Given the volume of stolen credentials across likely thousands of downstream environments, expect an increase in breach disclosures, follow-on intrusions, and extortion attempts in the coming weeks. TeamPCP is deliberately targeting security tools that run with elevated privileges by design. Compromising them gives the attacker access to some of the most sensitive environments in the organization, because security tools are typically granted broad access by design.
ERRATUM
In our recent Mapping, we rightly mentioned POINTSHARP, a Swedish-German vendor. However we showed two lines, possibly giving the impression that two different companies share the same name, while there is only one, with presence in Sweden and in Germany.

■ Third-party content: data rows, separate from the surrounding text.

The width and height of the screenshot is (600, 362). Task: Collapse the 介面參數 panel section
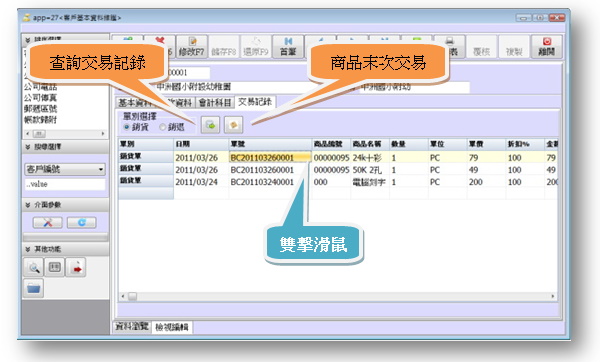pos(28,205)
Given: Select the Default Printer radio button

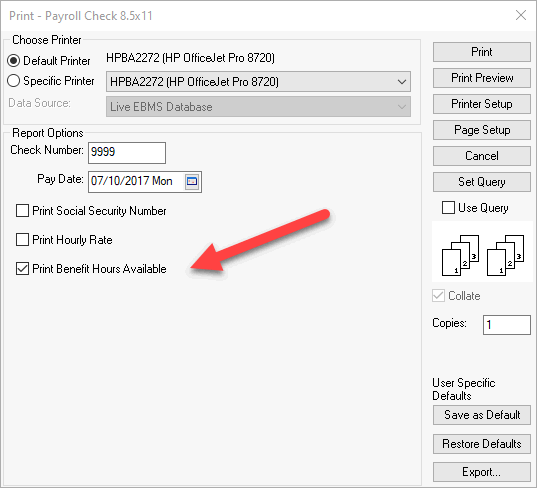Looking at the screenshot, I should point(13,61).

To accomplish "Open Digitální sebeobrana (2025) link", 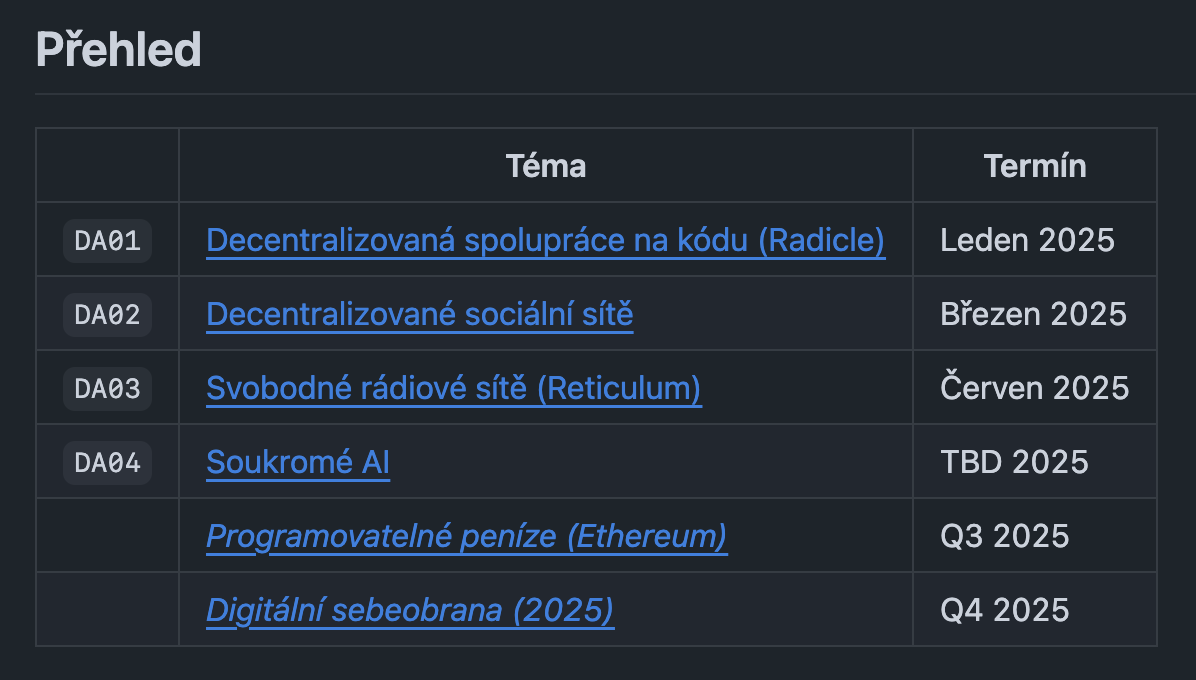I will (410, 610).
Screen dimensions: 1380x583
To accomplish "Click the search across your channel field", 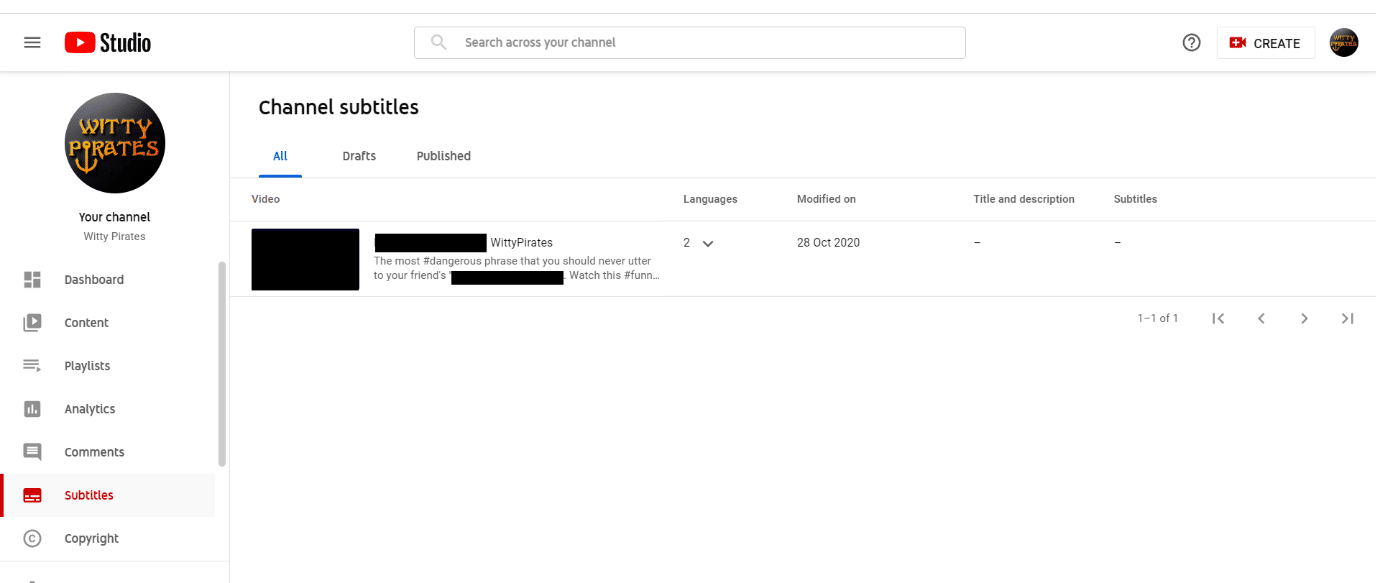I will pyautogui.click(x=690, y=43).
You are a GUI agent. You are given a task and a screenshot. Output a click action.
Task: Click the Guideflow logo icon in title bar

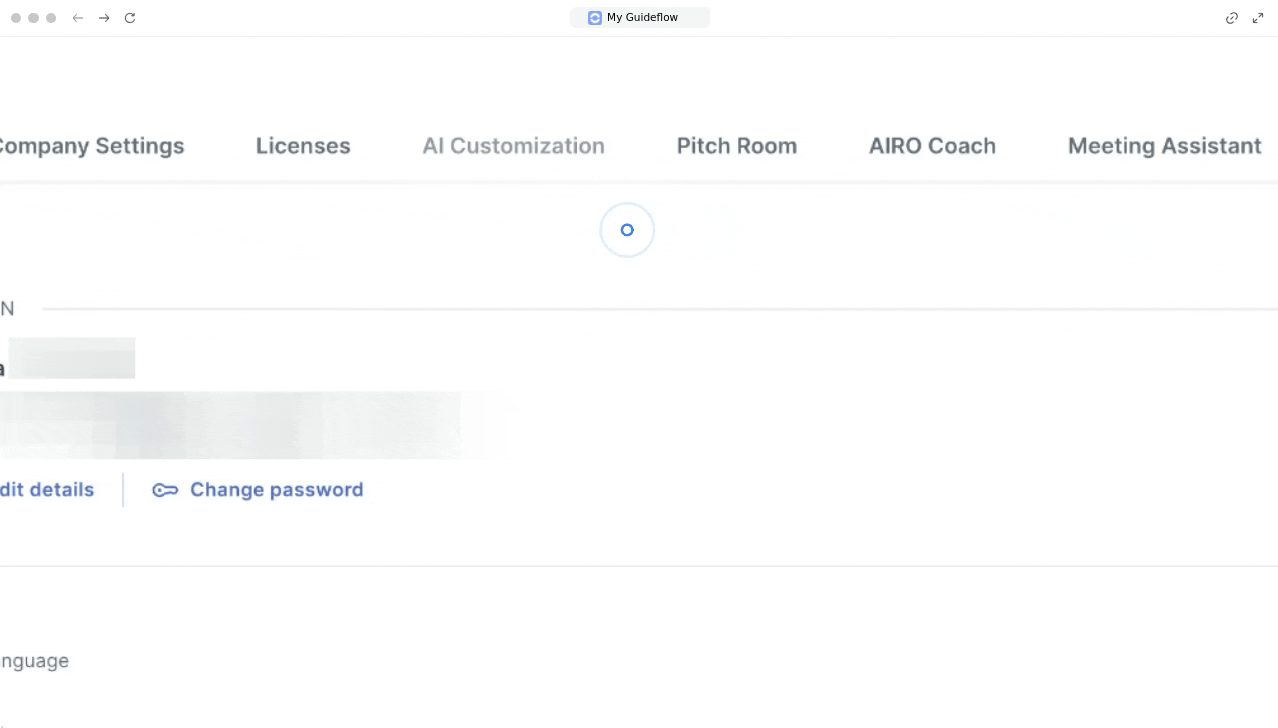pyautogui.click(x=595, y=18)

Moreover, besides its original focus on Identity & Access Management, Pointsharp is also active on Email Security, Fraud prevention and Secure communication.
DATA PROTECTION AND CYBERSECURITY ACT
In a recent publication, the French ANSSI has commented on the fact that cloud services security certification no longer includes the assessment of immunity against data transfer caused by the application of extraterritorial jurisdiction. ANSSI says that this issue, as it is broader than cybersecurity, will be treated in the revision of the EU Cybersecurity Act, which will among others clarify issues related to the supply chain. In presenting the work on this revision, the EU Commission services say :”A shared European approach to cybersecurity is essential for protecting Europe’s overall security. The proposal will enhance the cybersecurity resilience of Europe’s critical infrastructures by setting up a horizontal framework for trusted ICT supply chain security. This will allow the EU and Member States to act together to address strategic risks of undue foreign interference and critical dependencies in critical ICT supply chains with targeted and proportionate measures. It will also ensure that operators of electronic communications networks do not rely on high-risk suppliers for their critical assets.” So let’s see if the risks linked to lack of immunity against extraterritorial jurisdiction will be rightly exposed in the future proposal.
WHICH REPORTING OF CYBERSECURITY INCIDENTS IN THE EU ?
The Digital Omnibus a legislative initiative that amends several existing EU digital rules to harmonise requirements and reduce the regulatory burden in digital governance – proposes the implementation of a Single-Entry Point (SEP) mechanism, to report a cybersecurity incident. SEP aims to streamline compliance by allowing companies to fulfil multiple mandatory reporting obligations under various EU laws through a unified process.
However, six member States including Italy, France, Germany, Spain, Netherlands and Sweden, criticize this option. They argue centralization risks creating a “honeypot” for hostile actors and could complicate, not simplify, compliance for businesses. In fact, the real reason seems to be that most incidents affect companies operating in a single country, for which a national structure such as CERT or CSIRT is a more efficient and quick reporting line. The opponents also suggest resorting to an ENISA-managed website which would direct reports to the national entity, while allowing for coordination.